■ EXERCISE INSTRUCTIONS
Each line below should be written out again exactly.

■ DATASET ENTRIES
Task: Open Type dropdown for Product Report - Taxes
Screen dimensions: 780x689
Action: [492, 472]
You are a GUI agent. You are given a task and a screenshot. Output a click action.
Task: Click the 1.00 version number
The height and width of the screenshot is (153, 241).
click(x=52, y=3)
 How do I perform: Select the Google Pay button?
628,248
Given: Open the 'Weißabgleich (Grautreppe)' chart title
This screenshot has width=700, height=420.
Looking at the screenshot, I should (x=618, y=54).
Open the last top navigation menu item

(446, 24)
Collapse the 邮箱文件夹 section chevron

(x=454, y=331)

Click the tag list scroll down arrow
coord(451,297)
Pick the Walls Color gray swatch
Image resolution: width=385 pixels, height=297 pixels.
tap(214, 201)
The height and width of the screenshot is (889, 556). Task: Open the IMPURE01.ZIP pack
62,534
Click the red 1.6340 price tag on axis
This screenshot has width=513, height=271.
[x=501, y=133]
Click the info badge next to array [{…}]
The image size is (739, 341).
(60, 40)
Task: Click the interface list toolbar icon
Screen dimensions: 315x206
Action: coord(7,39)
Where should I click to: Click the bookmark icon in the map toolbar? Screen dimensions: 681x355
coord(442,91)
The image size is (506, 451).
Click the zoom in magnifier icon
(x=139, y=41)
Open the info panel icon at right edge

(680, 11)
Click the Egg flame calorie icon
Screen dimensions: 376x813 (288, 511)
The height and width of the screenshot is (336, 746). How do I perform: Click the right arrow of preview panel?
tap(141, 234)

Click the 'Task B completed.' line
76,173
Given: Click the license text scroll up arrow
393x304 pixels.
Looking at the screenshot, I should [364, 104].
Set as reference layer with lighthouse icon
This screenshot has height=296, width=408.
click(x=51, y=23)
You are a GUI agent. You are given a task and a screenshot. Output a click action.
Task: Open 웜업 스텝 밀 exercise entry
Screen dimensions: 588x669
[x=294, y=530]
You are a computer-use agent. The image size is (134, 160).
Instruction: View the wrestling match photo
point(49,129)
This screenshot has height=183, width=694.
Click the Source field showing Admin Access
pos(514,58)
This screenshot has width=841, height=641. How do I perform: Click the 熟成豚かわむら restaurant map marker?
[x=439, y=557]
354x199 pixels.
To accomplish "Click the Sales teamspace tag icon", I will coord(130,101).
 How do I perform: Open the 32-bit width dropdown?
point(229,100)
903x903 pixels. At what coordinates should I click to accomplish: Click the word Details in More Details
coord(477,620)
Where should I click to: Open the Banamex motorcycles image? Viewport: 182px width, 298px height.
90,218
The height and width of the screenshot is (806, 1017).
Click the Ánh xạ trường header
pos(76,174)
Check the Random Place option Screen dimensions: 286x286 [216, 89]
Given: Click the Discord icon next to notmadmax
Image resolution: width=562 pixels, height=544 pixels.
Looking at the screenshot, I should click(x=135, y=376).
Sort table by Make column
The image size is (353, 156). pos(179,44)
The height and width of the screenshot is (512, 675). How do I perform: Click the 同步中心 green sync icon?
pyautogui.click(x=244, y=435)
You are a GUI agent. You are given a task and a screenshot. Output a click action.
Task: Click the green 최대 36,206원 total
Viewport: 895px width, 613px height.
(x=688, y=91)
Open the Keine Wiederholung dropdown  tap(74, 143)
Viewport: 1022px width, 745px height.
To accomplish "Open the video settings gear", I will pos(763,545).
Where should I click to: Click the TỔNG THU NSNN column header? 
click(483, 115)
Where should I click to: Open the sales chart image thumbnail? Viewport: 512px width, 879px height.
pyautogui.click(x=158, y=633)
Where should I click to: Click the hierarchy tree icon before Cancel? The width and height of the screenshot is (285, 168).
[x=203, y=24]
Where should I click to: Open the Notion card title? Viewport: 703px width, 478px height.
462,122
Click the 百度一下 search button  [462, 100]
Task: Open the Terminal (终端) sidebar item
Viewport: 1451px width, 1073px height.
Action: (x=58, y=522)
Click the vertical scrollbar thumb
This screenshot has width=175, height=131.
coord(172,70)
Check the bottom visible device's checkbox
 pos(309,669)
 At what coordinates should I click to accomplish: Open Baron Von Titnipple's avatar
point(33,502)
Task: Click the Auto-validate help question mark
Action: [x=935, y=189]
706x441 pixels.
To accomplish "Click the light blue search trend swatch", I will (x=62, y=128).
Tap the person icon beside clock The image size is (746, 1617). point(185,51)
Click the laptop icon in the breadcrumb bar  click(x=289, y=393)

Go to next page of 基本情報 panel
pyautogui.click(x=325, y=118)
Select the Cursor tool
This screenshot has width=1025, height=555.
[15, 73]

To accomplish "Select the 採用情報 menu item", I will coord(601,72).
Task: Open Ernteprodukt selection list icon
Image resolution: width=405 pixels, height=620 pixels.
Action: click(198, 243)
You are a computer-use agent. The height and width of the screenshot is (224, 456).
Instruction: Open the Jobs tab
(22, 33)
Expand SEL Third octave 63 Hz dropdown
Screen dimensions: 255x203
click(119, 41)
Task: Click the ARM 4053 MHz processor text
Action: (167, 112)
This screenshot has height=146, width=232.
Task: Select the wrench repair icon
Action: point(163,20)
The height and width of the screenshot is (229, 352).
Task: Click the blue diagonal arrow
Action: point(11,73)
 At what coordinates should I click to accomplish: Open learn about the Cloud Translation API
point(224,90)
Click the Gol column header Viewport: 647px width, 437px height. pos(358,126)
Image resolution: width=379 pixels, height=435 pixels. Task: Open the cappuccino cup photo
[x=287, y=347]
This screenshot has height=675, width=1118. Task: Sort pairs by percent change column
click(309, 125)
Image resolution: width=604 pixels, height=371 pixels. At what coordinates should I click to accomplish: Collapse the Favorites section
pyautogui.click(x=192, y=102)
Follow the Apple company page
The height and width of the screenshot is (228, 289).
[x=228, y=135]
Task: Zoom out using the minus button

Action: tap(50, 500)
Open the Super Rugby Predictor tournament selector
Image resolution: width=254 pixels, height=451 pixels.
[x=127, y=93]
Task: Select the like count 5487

■ COMPLETED EXERCISE
Task: Open Type dropdown for Product Report - Taxes
Screen dimensions: 780x689
Action: [492, 472]
You are a GUI agent. You are given a task and a screenshot. Output a click action.
Task: Click the 1.00 version number
The height and width of the screenshot is (153, 241).
click(x=52, y=3)
 How do I perform: Select the Google Pay button?
628,248
Given: Open the 'Weißabgleich (Grautreppe)' chart title
This screenshot has width=700, height=420.
Looking at the screenshot, I should (x=618, y=54).
Open the last top navigation menu item

(446, 24)
Collapse the 邮箱文件夹 section chevron

(x=454, y=331)

Click the tag list scroll down arrow
coord(451,297)
Pick the Walls Color gray swatch
Image resolution: width=385 pixels, height=297 pixels.
tap(214, 201)
The height and width of the screenshot is (889, 556). Task: Open the IMPURE01.ZIP pack
62,534
Click the red 1.6340 price tag on axis
This screenshot has width=513, height=271.
[x=501, y=133]
Click the info badge next to array [{…}]
The image size is (739, 341).
(60, 40)
Task: Click the interface list toolbar icon
Screen dimensions: 315x206
Action: coord(7,39)
Where should I click to: Click the bookmark icon in the map toolbar? Screen dimensions: 681x355
coord(442,91)
The image size is (506, 451).
Click the zoom in magnifier icon
(x=139, y=41)
Open the info panel icon at right edge

(680, 11)
Click the Egg flame calorie icon
Screen dimensions: 376x813 (288, 511)
The height and width of the screenshot is (336, 746). How do I perform: Click the right arrow of preview panel?
tap(141, 234)

Click the 'Task B completed.' line
76,173
Given: Click the license text scroll up arrow
393x304 pixels.
Looking at the screenshot, I should [364, 104].
Set as reference layer with lighthouse icon
This screenshot has height=296, width=408.
click(x=51, y=23)
You are a GUI agent. You are given a task and a screenshot. Output a click action.
Task: Open 웜업 스텝 밀 exercise entry
Screen dimensions: 588x669
[x=294, y=530]
You are a computer-use agent. The image size is (134, 160).
Instruction: View the wrestling match photo
point(49,129)
This screenshot has height=183, width=694.
Click the Source field showing Admin Access
pos(514,58)
This screenshot has width=841, height=641. How do I perform: Click the 熟成豚かわむら restaurant map marker?
[x=439, y=557]
354x199 pixels.
To accomplish "Click the Sales teamspace tag icon", I will coord(130,101).
 How do I perform: Open the 32-bit width dropdown?
point(229,100)
903x903 pixels. At what coordinates should I click to accomplish: Click the word Details in More Details
coord(477,620)
Where should I click to: Open the Banamex motorcycles image? Viewport: 182px width, 298px height.
90,218
The height and width of the screenshot is (806, 1017).
Click the Ánh xạ trường header
pos(76,174)
Check the Random Place option Screen dimensions: 286x286 [216, 89]
Given: Click the Discord icon next to notmadmax
Image resolution: width=562 pixels, height=544 pixels.
Looking at the screenshot, I should click(x=135, y=376).
Sort table by Make column
The image size is (353, 156). pos(179,44)
The height and width of the screenshot is (512, 675). How do I perform: Click the 同步中心 green sync icon?
pyautogui.click(x=244, y=435)
You are a GUI agent. You are given a task and a screenshot. Output a click action.
Task: Click the green 최대 36,206원 total
Viewport: 895px width, 613px height.
(x=688, y=91)
Open the Keine Wiederholung dropdown  tap(74, 143)
Viewport: 1022px width, 745px height.
To accomplish "Open the video settings gear", I will pos(763,545).
Where should I click to: Click the TỔNG THU NSNN column header? 
click(483, 115)
Where should I click to: Open the sales chart image thumbnail? Viewport: 512px width, 879px height.
pyautogui.click(x=158, y=633)
Where should I click to: Click the hierarchy tree icon before Cancel? The width and height of the screenshot is (285, 168).
[x=203, y=24]
Where should I click to: Open the Notion card title? Viewport: 703px width, 478px height.
462,122
Click the 百度一下 search button  [462, 100]
Task: Open the Terminal (终端) sidebar item
Viewport: 1451px width, 1073px height.
Action: (x=58, y=522)
Click the vertical scrollbar thumb
This screenshot has width=175, height=131.
coord(172,70)
Check the bottom visible device's checkbox
 pos(309,669)
 At what coordinates should I click to accomplish: Open Baron Von Titnipple's avatar
point(33,502)
Task: Click the Auto-validate help question mark
Action: [x=935, y=189]
706x441 pixels.
To accomplish "Click the light blue search trend swatch", I will (x=62, y=128).
Tap the person icon beside clock The image size is (746, 1617). point(185,51)
Click the laptop icon in the breadcrumb bar  click(x=289, y=393)

Go to next page of 基本情報 panel
pyautogui.click(x=325, y=118)
Select the Cursor tool
This screenshot has width=1025, height=555.
[15, 73]

To accomplish "Select the 採用情報 menu item", I will coord(601,72).
Task: Open Ernteprodukt selection list icon
Image resolution: width=405 pixels, height=620 pixels.
Action: click(198, 243)
You are a computer-use agent. The height and width of the screenshot is (224, 456).
Instruction: Open the Jobs tab
(22, 33)
Expand SEL Third octave 63 Hz dropdown
Screen dimensions: 255x203
click(119, 41)
Task: Click the ARM 4053 MHz processor text
Action: (167, 112)
This screenshot has height=146, width=232.
Task: Select the wrench repair icon
Action: point(163,20)
The height and width of the screenshot is (229, 352).
Task: Click the blue diagonal arrow
Action: point(11,73)
 At what coordinates should I click to accomplish: Open learn about the Cloud Translation API
point(224,90)
Click the Gol column header Viewport: 647px width, 437px height. pos(358,126)
Image resolution: width=379 pixels, height=435 pixels. Task: Open the cappuccino cup photo
[x=287, y=347]
This screenshot has height=675, width=1118. Task: Sort pairs by percent change column
click(309, 125)
Image resolution: width=604 pixels, height=371 pixels. At what coordinates should I click to accomplish: Collapse the Favorites section
pyautogui.click(x=192, y=102)
Follow the Apple company page
The height and width of the screenshot is (228, 289).
[x=228, y=135]
Task: Zoom out using the minus button

Action: tap(50, 500)
Open the Super Rugby Predictor tournament selector
Image resolution: width=254 pixels, height=451 pixels.
[x=127, y=93]
Task: Select the like count 5487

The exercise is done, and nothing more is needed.